KEEP YOUNG
A beautiful woman, who combines in her person a greater number of charms than do most fascinating women, gives her formula for keeping young and handsome in spite of a life of constant study, hard work, and comparatively no play: “Vigilance and determination and perhaps a little self-sacrifice are the price I pay for being considered a good-looking woman,” she says.
Remember, this beauty can act and is entitled to be called a star of the first magnitude. “I am ever on the alert and when I discover traces of fatigue or any destroying symptoms, I set about at once to eradicate them. During the theatrical season I don’t attempt to be anything but a professional woman. I don’t receive, nor do I go to other people’s houses. I simply haven’t the time and I don’t make it.
“My mode of life is very simple. As a rule I sleep nine or ten hours out of the twenty-four, never less than eight. I eat regularly and avoid everything that will give me indigestion. You know that indigestion is one of beauty’s most powerful foes, a greater enemy than age, as great even as worry.
“I walk every day, rain or shine, wear a short skirt and low-heeled shoes. I keep the French heels for the stage. I try not to worry, no matter what happens, and never tire myself unnecessarily. My method has no frills or isms; perhaps few women would care to try it. As Turkish baths agree with me, I am devoted to them, and I consider a good complexion cream as important, almost, as cold water.”
On Sunday, she explained, she was not obliged to go to the theatre. “Yet I do not spend that day in idleness nor in receiving visitors. When one’s hair is five feet long and very thick, it is not an easy task to have it shampooed, so I am almost ashamed to confess the entire day is quite given over to self-preservation.
“How do I keep the same weight all the time?
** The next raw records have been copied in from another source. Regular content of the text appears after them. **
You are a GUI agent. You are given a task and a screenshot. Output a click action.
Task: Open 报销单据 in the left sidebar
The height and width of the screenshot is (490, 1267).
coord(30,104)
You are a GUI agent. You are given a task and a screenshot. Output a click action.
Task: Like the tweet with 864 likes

Why, by vigilance, determination, and a good pair of scales frequently consulted. If I gain a pound I immediately stop drinking at meals and give up sugar and sweets absolutely. Yes, even water is tabooed. This all sounds very simple, but, of course, it precludes much pleasure and relaxation.”
There, mesdames, you have the beauty régime of a woman who always pleases her public and who possesses the love and admiration of countless friends. She is no longer in her girlhood, yet gives not the faintest indication of maturity. Her figure is slender and svelte, a succession of soft curves, with not a bone to disfigure its surface. Her skin is fresh and pink as a small child’s and her hair shows vigorous health.
While all women may not be beautiful, cleanliness and fine grooming and an ordinary amount of exercise will render them most attractive. Stout women should bathe oftener than lean ones, but let them avoid the use of hot water; it has a tendency to produce headache with the full-blooded individual. Always follow a warm bath with a dash of cold water—it contracts the pores and inspires circulation. For persons with weak nerves, sponging is better than tubbing or the shock of the shower. Cold water must be used with judgment.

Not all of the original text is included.